STRONA:
####

Hipoterapia bez koni
Źródło zdjęć: © Jupiterimages

05.11.2007 | aktual.: 05.11.2007 08:43

- "Budowa stajni zniszczy estetykę i walory podziwianego przez społeczność parku, zasmrodzi całą okolicę i doprowadzi do rozpowszechnienia różnych gryzoni i insektów. Instytucje przy podejmowaniu decyzji o lokalizacji wzięły pod uwagę wyłącznie dobro zwierzęcia-konia, a zniszczyły kompletnie dobro człowieka" - pod pismem do Powiatowego Inspektora Nadzoru Budowlanego podpisało się w sumie kilkanaście osób.

Wytykają w nim m.in. że budowę rozpoczęto nie informując zarówno ich, jak i rady sołeckiej oraz proponują lokalizację w innej części parku. Może być z tym problem, gdyż budowa jest już mocno zaawansowana, a umiejscowienie ujeżdżalni właśnie w tym miejscu poprzedzone było długimi konsultacjami. Zgodę na zajęcie właśnie tej części parku pod budynek wydał m.in. konserwator zabytków. Dotąd rosły tutaj jedynie chaszcze. - Kompletnie nie rozumiem pretensji mieszkańców. Konie były w Zbylitowskiej Górze do tej pory i jakoś nikomu to nie przeszkadzało. O planach budowy obiektu mówi się już od dobrych kilku lat, dlaczego dotąd nikt nie oponował? - pyta wicestarosta tarnowski Mirosław Banach, zaskoczony postawą mieszkańców Zbylitowskich.

####

REKORDY DANYCH:
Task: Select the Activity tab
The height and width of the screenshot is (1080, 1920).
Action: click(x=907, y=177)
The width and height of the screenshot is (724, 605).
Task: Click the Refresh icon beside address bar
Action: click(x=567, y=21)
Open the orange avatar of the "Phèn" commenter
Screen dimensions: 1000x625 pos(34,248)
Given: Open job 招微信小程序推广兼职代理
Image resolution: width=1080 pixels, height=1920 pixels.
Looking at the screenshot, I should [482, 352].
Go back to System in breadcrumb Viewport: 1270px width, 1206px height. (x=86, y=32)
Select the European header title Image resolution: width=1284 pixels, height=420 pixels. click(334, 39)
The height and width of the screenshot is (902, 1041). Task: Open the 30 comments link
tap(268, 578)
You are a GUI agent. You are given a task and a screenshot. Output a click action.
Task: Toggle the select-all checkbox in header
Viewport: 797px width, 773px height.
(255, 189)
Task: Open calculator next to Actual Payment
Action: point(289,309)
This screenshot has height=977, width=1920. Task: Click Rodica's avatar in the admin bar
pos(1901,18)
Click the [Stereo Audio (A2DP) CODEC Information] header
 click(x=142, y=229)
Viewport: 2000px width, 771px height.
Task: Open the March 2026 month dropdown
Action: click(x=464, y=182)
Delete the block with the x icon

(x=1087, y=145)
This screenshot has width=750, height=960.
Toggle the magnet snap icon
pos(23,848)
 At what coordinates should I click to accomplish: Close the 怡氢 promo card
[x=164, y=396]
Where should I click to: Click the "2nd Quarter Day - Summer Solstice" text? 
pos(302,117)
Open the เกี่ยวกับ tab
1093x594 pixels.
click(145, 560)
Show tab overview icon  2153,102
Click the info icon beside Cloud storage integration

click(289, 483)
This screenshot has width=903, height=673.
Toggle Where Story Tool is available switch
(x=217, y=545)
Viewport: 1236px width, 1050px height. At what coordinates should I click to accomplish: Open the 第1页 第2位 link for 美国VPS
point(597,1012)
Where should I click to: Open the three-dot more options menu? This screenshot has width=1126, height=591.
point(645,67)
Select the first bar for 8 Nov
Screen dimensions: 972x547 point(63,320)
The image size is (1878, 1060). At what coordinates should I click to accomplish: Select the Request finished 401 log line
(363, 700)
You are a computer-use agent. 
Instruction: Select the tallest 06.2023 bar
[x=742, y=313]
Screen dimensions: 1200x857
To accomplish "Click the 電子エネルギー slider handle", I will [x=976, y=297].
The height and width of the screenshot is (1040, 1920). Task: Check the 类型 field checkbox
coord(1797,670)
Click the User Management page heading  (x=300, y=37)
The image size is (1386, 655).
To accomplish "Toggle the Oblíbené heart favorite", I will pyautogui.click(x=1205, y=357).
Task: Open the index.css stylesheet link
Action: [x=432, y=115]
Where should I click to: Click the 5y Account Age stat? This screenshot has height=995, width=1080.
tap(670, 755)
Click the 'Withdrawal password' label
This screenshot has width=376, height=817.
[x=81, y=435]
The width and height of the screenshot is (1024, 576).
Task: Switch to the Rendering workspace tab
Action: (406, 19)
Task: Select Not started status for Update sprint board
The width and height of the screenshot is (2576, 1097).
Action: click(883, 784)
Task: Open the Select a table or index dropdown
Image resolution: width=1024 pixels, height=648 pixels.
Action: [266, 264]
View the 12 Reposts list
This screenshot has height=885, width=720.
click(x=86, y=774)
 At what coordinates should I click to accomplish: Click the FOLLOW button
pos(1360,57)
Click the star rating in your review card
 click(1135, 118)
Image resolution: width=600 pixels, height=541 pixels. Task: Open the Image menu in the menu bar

####

ZADANIE DO WYKONANIA 1:
Odpowiedz na pytania do tekstu o budowie stajni:
(a) Do kogo skierowano pismo podpisane przez kilkanaście osób?
(b) Co dotąd rosło w części parku przeznaczonej pod budynek?
(c) Jaką funkcję pełni Mirosław Banach?
ZADANIE DO WYKONANIA 2:
Wypisz fragment tekstu o budowie stajni, zaczynając od słów „Hipoterapia bez koni” i kończąc po słowach „sumie kilkanaście osób.”.
ZADANIE DO WYKONANIA 3:
Kontynuuj tekst o budowie stajni od miejsca, w którym się kończy.

ODPOWIEDŹ 1:
(a) Do Powiatowego Inspektora Nadzoru Budowlanego.
(b) Rosły tam jedynie chaszcze.
(c) Jest wicestarostą tarnowskim.

ODPOWIEDŹ 2:
Hipoterapia bez koni
Źródło zdjęć: © Jupiterimages

05.11.2007 | aktual.: 05.11.2007 08:43

- "Budowa stajni zniszczy estetykę i walory podziwianego przez społeczność parku, zasmrodzi całą okolicę i doprowadzi do rozpowszechnienia różnych gryzoni i insektów. Instytucje przy podejmowaniu decyzji o lokalizacji wzięły pod uwagę wyłącznie dobro zwierzęcia-konia, a zniszczyły kompletnie dobro człowieka" - pod pismem do Powiatowego Inspektora Nadzoru Budowlanego podpisało się w sumie kilkanaście osób.

ODPOWIEDŹ 3:
- Nie mieliśmy obowiązku powiadamiać ich o budowie. Nawet nie sąsiadują bezpośrednio z ośrodkiem. Ich domy od parku oddziela bowiem droga powiatowa. Dodaje, że obawy o to, że nowy obiekt zasłoni im widok z okien są nieuzasadnione. - Będzie to niewysoki, parterowy budynek, zadaszony, długi na 50 metrów. Sama ujeżdżalnia będzie mieć 37 metrów długości, do tego dojdą łazienki, prysznic oraz sześć boksów dla koni. I to wszystko - mówi Mirosław Banach dodając, że inwestycja jest możliwa w dużej mierze dzięki dofinansowaniu (starostwo zabiegało o nie przez kilka lat) z PFRON.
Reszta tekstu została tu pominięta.